The mascarpone added a pleasant creaminess, but the real star of this tart for me turned out to be the crust. I loved the light crunch and subtle corn flavor provided by the polenta. I would definitely consider using this dough again for pasta frola.
I also found that the filling firmed up a bit more by the next day, which made the tart easier to slice and serve, though something tells me that most won't be able to wait that long to take the first bite.
Tarta de dulce de membrillo con mascarpone | Quince Paste and Mascarpone Tart
1 stick plus 3 tablespoons butter, softened
¾ cup brown sugar
2 whole eggs plus 1 egg yolk
dash of vanilla extract
2 cups all-purpose flour
1 cup polenta or cornmeal
dash of salt
dash of baking powder [I added ¼ teaspoon.]
1 ½ lb quince paste [I didn't use the full amount.]

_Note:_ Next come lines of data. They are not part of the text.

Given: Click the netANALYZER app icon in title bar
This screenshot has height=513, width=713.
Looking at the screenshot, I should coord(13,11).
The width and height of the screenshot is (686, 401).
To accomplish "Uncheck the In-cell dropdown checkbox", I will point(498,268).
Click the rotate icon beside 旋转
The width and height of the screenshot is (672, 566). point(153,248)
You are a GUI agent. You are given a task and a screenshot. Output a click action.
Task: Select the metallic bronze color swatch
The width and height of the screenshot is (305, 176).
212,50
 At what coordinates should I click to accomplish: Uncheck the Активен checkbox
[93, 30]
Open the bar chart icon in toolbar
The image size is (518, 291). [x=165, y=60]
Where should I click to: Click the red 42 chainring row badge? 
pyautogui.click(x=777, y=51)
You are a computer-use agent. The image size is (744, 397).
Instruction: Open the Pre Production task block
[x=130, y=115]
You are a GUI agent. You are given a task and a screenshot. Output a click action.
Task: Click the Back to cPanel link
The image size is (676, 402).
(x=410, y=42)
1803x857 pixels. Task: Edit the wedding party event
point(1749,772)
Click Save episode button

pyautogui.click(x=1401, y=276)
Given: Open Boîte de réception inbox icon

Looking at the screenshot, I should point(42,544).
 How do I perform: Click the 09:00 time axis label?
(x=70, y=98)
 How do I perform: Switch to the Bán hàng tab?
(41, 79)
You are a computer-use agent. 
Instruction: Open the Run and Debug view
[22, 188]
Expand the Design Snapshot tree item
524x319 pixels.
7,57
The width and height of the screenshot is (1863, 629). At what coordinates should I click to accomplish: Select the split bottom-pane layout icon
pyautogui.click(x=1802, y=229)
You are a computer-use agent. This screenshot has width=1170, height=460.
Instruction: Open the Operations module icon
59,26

1 (8-oz.) container mascarpone cheese
In a mixing bowl, add the butter, sugar, eggs and vanilla, and mix thoroughly until you achieve a uniform consistency. [Note: I creamed together the butter and sugar first and then added the eggs and vanilla.]
In a separate bowl, combine the dry ingredients—the flour, cornmeal, salt and baking powder. Slowly add the dry ingredients to the wet ingredients, and mix thoroughly until you have a sticky dough. Roll the dough into a large ball, cover in plastic wrap, and refrigerate for an hour until the dough is firm.
Reserve a portion of the dough for the top layer [Note: roughly 1/3 of the dough]. Press the dough evenly into the bottom and sides of an ungreased tart pan with a removable bottom.
Using a fork, mash half of the quince paste to a spreadable consistency, and spread it over the dough for the bottom layer of the tart. Then spread the mascarpone over the quince paste. Cut the remainder of the block of quince paste into thin slices and arrange it on top for the final layer of filling.
Using the reserved portion of dough, roll out small balls and flatten them, and place them on top to form an upper crust. Sprinkle with sugar. [Note: I forgot this final step!]
Bake for 35 minutes in a preheated 350°F oven. [Note: I allowed the tart to cool to room temperature before serving.]